PDF(Pubmed)
Abstract:
The mechanistic target of rapamycin (mTOR) pathway serves as a master regulator of cell growth, proliferation, and survival. Upregulation of the mTOR pathway has been shown to cause malformations of cortical development, medically refractory epilepsies, and neurodevelopmental disorders, collectively described as mTORopathies. Tuberous sclerosis complex (TSC) serves as the prototypical mTORopathy. Characterized by the development of benign tumors in multiple organs, pathogenic variants in TSC1 or TSC2 disrupt the TSC protein complex, a negative regulator of the mTOR pathway.
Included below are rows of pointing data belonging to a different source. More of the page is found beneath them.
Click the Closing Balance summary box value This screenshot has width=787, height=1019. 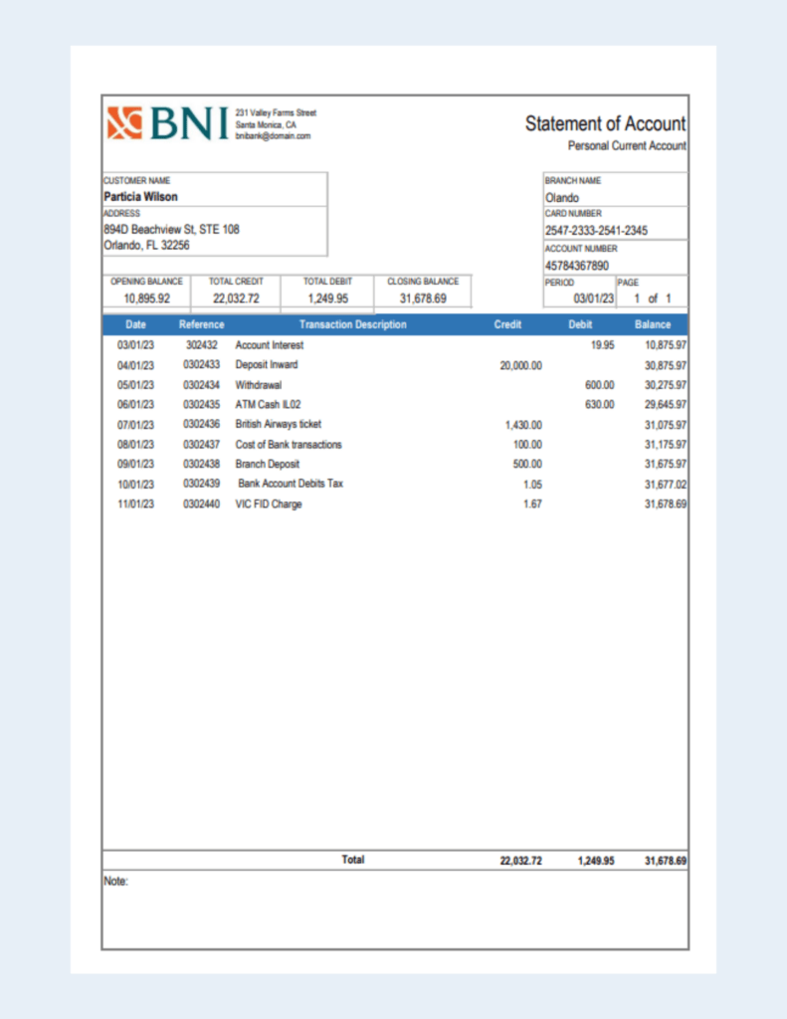(x=423, y=299)
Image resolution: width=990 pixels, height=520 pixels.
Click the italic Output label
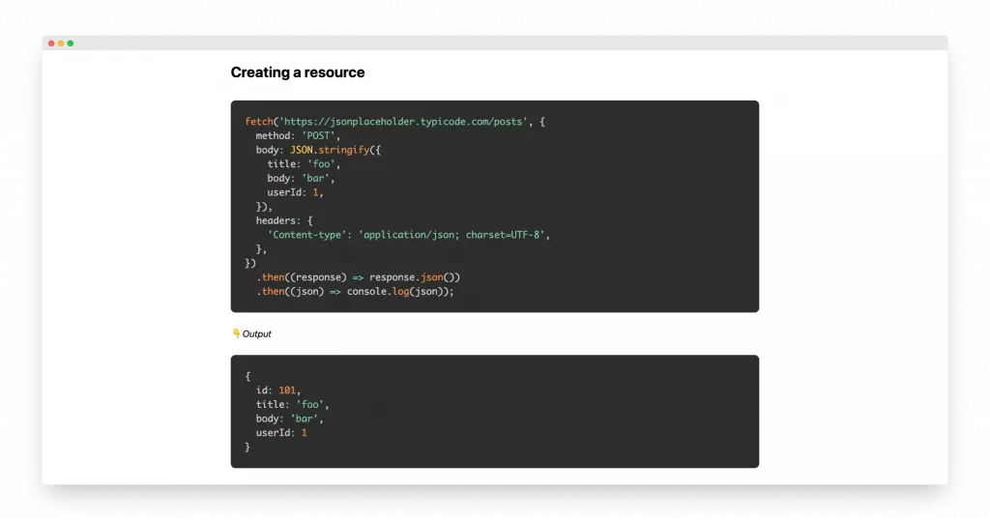[256, 334]
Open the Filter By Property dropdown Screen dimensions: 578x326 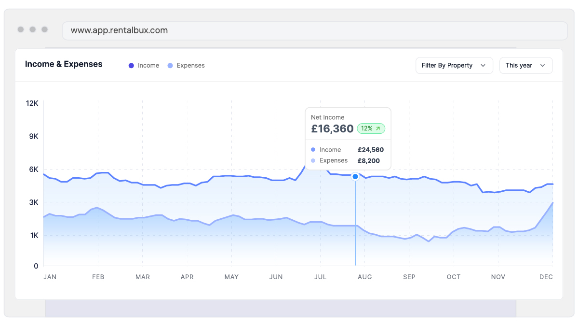[x=454, y=66]
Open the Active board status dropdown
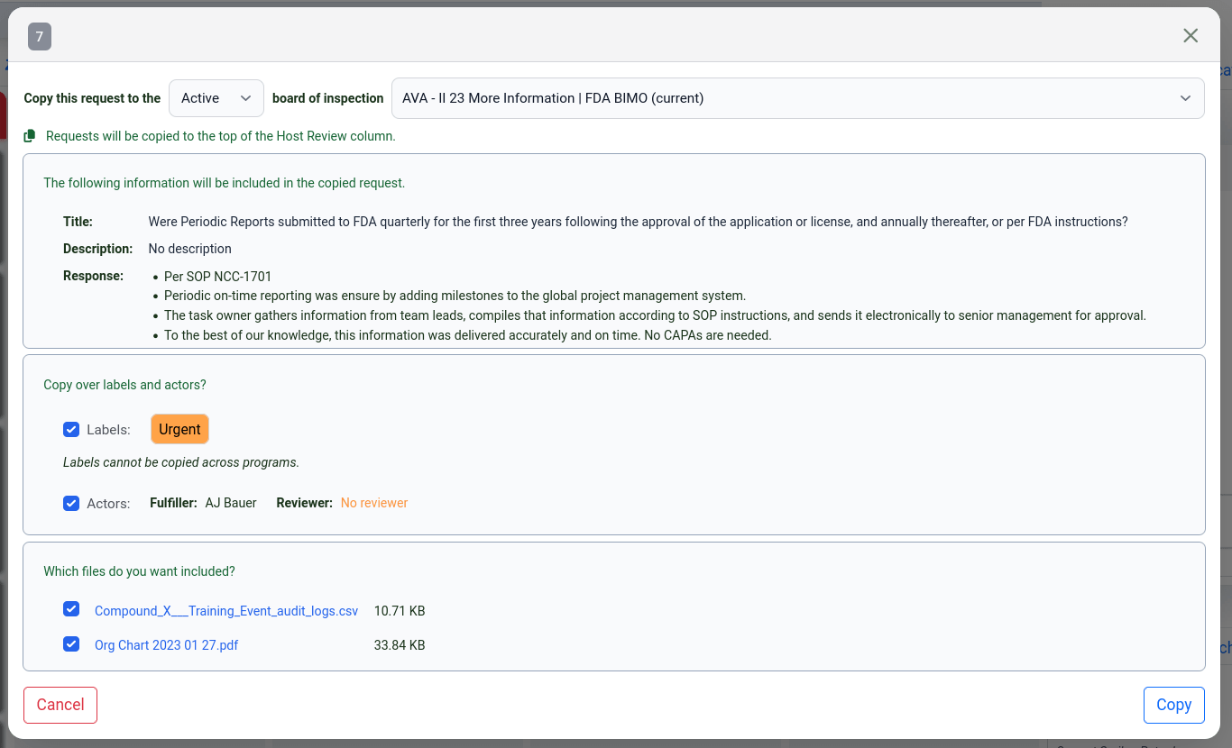Viewport: 1232px width, 748px height. coord(216,98)
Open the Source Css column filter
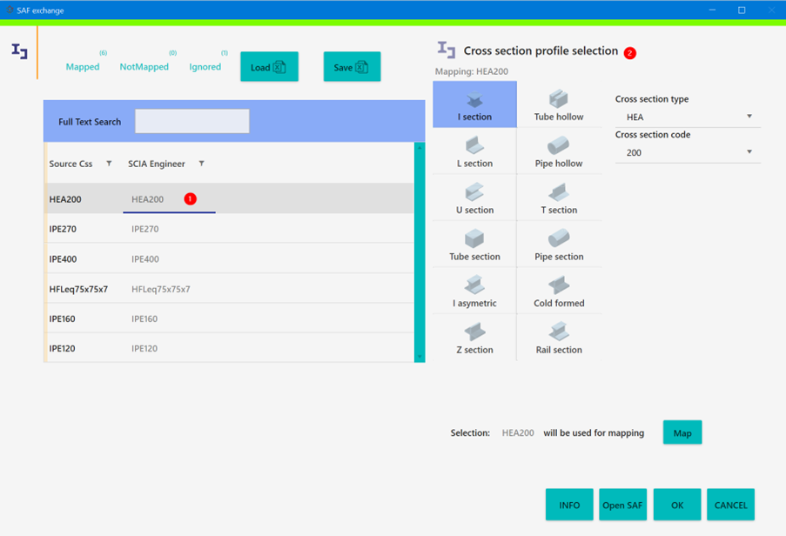786x536 pixels. [109, 164]
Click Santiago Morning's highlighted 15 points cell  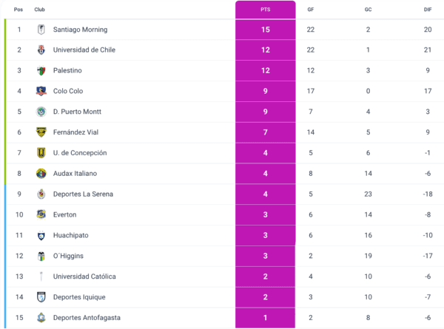[x=265, y=30]
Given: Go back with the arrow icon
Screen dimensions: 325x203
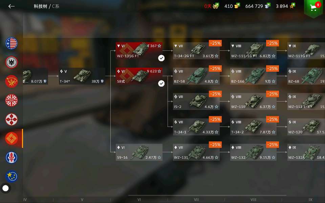Looking at the screenshot, I should 12,6.
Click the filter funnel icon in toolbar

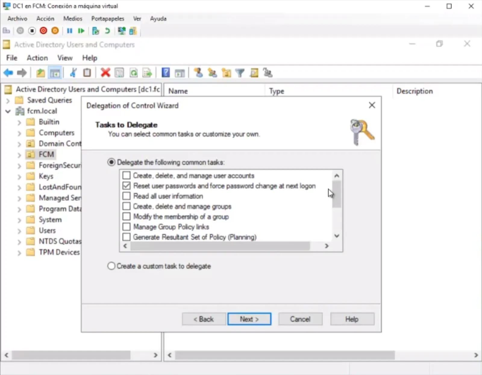240,73
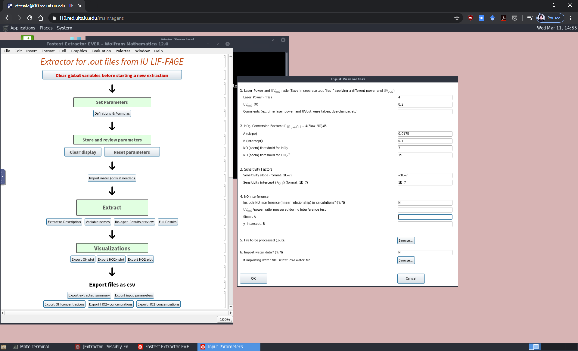Click the browser home icon

coord(41,18)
Variants in critical domains of the TSC complex, especially in the catalytic TSC2 subunit, correlate with increased disease severity. Variants in less crucial exons and non-coding regions, as well as those undetectable with conventional testing, may lead to milder phenotypes. Despite the assumption of complete penetrance, expressivity varies within families, and certain variants delay disease onset with milder neurological effects. Understanding these genotype-phenotype correlations is crucial for effective clinical management. Notably, 15% of patients have no mutation identified by conventional genetic testing, with the majority of cases postulated to be caused by somatic TSC1/TSC2 variants which present complex diagnostic challenges. Advancements in genetic testing, prenatal screening, and precision medicine hold promise for changing the diagnostic and treatment paradigm for TSC and related mTORopathies. Herein, we explore the genetic and molecular mechanisms of TSC and other mTORopathies, emphasizing contemporary genetic methods in understanding and diagnosing the condition.
摘要:
雷帕霉素(mTOR)途径的机制靶标作为细胞生长的主要调节因子,扩散,和生存。mTOR通路的上调已被证明会导致皮质发育的畸形,药物难治性癫痫,和神经发育障碍,统称为mTORopathies。结节性硬化症(TSC)是典型的mTORopathy。以多个器官良性肿瘤的发展为特征,TSC1或TSC2的致病变体破坏TSC蛋白复合物,mTOR通路的负调节因子。TSC复合体关键域的变体,特别是在催化TSC2亚基中,与疾病严重程度增加相关。不太重要的外显子和非编码区的变异,以及那些传统测试无法检测到的,可能导致更温和的表型。尽管假设是完全外显率,家庭内部的表现力各不相同,和某些变异延迟疾病的发作与较温和的神经影响。了解这些基因型-表型相关性对于有效的临床管理至关重要。值得注意的是,15%的患者通过常规基因检测没有发现突变,大多数病例被认为是由存在复杂诊断挑战的体细胞TSC1/TSC2变异引起的。基因检测的进步,产前筛查,精准医学有望改变TSC和相关mTORopathies的诊断和治疗范式。在这里,我们探索了TSC和其他mTORopathies的遗传和分子机制,强调当代遗传方法在理解和诊断条件。